Le Social Impact Bond (SIB) est une innovation sociale venue d’un autre monde. Celui de la finance privée. Il s’agit d’un nouvel instrument (on aime dire aujourd’hui un « véhicule ») financier, dédié aux politiques sociales. Depuis 2010, un peu partout dans le monde, les think tanks – et France Stratégie chez nous – s’intéressent à cette nouvelle perspective de financement de la protection et de l’action sociales.

Né au Royaume-Uni, cet outil s’insère dans le sillon de ce que le gouvernement, outre-Manche, entend soutenir : la Big Society. Plutôt que des politiques publiques seulement publiques, pourrait-on dire, l’ambition est de réformer l’action publique, dans le domaine social en particulier, afin de mieux associer les personnes directement concernées, le secteur public et les deux secteurs privés (lucratif et non lucratif).

Tout n’est pas totalement stabilisé en ce qui concerne ces SIB, à l’étranger non plus que dans le cas français, où ils commencent à être évoqués, avant peut-être d’être implantés. La langue française a du mal à les traduire. Doit-on parler de « titres à impact social », d’« investissements à impact social » ? Le nom se cherche encore.

Ces SIB et leurs promoteurs aspirent, en tout cas, à constituer une réponse à une question essentielle : comment rendre l’intervention sociale plus efficace et moins coûteuse ? Il ne s’agit pas d’une solution miracle, mais d’une option innovante fondée sur deux idées-forces. Tout d’abord, il est possible d’investir et de lever des fonds privés pour financer la prise en charge des sujets sociaux, même les plus compliqués (accueil des sans-abri, réinsertion des détenus, limitation de la récidive, prévention des grossesses adolescentes, lutte contre l’illettrisme, etc.). Ensuite, il est vraiment possible de mesurer l’efficacité de l’action entreprise. En un mot, la rentabilité d’une intervention sociale peut s’évaluer sur un double registre social et financier.

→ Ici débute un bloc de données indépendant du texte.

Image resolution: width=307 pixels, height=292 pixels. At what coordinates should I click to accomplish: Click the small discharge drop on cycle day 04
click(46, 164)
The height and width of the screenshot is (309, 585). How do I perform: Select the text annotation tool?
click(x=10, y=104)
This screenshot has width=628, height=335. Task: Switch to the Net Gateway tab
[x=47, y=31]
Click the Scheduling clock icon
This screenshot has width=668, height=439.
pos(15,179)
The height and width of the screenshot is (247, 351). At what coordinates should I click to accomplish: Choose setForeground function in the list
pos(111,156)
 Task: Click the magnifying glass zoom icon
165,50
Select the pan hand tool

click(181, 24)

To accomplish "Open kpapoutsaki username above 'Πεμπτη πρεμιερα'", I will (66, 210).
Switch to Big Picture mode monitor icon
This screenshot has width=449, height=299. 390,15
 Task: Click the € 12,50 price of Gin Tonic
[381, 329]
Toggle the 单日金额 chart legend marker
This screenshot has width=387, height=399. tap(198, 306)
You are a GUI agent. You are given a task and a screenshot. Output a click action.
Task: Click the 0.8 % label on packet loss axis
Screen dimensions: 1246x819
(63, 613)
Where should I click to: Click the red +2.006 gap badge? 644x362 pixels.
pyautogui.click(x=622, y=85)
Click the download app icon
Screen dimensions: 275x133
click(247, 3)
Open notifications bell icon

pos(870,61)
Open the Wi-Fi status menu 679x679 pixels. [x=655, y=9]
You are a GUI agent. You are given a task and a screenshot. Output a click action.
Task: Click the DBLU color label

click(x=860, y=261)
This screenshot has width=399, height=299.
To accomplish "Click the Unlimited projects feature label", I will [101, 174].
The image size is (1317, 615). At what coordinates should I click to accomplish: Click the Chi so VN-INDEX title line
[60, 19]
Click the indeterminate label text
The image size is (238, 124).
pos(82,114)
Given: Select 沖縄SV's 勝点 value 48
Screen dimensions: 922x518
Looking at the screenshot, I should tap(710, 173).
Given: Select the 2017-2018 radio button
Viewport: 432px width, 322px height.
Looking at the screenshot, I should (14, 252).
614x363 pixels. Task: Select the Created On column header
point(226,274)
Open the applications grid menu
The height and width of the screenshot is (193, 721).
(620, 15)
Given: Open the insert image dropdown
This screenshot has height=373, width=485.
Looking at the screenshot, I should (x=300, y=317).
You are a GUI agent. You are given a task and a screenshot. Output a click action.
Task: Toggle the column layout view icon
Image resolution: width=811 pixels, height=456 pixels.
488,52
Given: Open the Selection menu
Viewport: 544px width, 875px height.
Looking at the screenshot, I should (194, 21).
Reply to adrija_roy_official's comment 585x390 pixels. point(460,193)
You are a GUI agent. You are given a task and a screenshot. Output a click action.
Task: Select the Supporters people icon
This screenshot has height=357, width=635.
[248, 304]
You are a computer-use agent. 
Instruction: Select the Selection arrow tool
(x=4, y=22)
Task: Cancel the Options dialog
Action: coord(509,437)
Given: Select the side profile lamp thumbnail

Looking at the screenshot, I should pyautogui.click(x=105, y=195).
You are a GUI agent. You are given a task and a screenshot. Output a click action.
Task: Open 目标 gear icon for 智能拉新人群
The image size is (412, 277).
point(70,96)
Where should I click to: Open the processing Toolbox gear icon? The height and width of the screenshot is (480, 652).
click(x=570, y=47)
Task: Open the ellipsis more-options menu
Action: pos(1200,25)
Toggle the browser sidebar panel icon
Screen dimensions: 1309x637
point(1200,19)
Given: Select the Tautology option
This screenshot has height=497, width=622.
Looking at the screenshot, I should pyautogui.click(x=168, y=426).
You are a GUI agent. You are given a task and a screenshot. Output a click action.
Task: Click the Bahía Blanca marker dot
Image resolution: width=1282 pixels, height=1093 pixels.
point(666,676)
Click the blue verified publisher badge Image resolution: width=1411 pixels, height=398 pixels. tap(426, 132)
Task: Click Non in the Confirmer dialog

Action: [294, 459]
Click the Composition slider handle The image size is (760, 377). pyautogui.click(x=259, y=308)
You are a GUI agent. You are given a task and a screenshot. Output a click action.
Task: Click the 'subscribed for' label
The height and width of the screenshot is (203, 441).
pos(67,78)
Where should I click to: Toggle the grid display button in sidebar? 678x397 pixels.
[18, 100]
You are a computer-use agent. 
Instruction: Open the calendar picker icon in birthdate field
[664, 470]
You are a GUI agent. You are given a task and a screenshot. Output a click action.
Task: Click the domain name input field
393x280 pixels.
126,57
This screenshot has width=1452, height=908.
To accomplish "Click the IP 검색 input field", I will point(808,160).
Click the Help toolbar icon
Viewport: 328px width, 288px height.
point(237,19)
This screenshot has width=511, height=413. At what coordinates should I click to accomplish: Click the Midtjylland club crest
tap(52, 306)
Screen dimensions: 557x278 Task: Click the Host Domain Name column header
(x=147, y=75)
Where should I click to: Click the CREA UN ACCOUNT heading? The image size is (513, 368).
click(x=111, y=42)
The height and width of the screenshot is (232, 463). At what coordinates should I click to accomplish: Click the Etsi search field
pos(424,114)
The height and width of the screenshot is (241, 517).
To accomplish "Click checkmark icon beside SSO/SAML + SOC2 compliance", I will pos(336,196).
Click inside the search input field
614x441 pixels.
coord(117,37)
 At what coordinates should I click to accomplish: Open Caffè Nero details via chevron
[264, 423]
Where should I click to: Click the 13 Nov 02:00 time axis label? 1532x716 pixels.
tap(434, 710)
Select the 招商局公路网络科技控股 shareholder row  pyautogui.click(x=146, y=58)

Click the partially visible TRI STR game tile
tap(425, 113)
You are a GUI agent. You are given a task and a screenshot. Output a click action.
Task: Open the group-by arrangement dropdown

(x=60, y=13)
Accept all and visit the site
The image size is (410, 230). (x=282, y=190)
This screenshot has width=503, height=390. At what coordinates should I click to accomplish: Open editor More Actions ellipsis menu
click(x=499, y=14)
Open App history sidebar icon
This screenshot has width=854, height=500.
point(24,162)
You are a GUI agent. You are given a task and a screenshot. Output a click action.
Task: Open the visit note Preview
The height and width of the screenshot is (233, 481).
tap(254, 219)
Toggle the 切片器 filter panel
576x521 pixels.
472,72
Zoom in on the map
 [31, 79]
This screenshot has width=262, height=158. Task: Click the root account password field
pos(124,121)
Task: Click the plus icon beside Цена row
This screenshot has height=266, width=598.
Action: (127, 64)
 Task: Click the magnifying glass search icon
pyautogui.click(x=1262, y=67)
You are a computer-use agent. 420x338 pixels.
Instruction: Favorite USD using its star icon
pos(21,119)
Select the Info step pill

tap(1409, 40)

Concrètement, le secteur privé – ce peut être des investisseurs capitalistiques (Goldman Sachs fait partie des innovateurs en pointe) ou des fondations philanthropiques – est sollicité pour assumer un risque financier lié à la mise en œuvre d’un programme social. Si les objectifs assignés au préalable à ce programme ne sont pas atteints, l’investisseur perd sa mise. A l’inverse, si les visées attendues sont atteintes et dépassées, les pouvoirs publics remboursent l’investissement et paient même des intérêts qui font l’attrait d’une telle coopération. A la différence des partenariats public-privé (PPP), déjà largement présents dans ce secteur social (que l’on songe à la construction de nouveaux hôpitaux ou prisons), avec les SIB, les pouvoirs publics ne sont pas engagés dans un système locatif. S’ils ressemblent, dans leur philosophie à ces PPP, ils en diffèrent à plusieurs égards. Tout d’abord, ce n’est pas un couple, avec un commanditaire public et un opérateur privé. C’est plutôt un ménage à quatre, avec un opérateur (généralement associatif), un financeur, un donneur d’ordre (une autorité publique) et un évaluateur. Ensuite, si les résultats attendus ne sont pas au rendez-vous, l’investisseur perd toute sa mise. Symétriquement, si les résultats sont bons, l’investisseur est rémunéré en fonction des économies qui ont pu être réalisées en passant par ce nouveau cadre contractuel, original pour les politiques sociales. Les PPP alimentent peut-être la performance publique, mais ils passent toujours par de la dépense publique. Les SIB, eux, veulent aussi nourrir l’efficacité et l’efficience en entraînant systématiquement une économie, soit par non-rémunération de l’investisseur qui n’aura pas réussi à faire atteindre les résultats, soit par des résultats qui autorisent précisément des économies par rapport aux autres formules, traditionnelles, de déploiement des programmes sociaux.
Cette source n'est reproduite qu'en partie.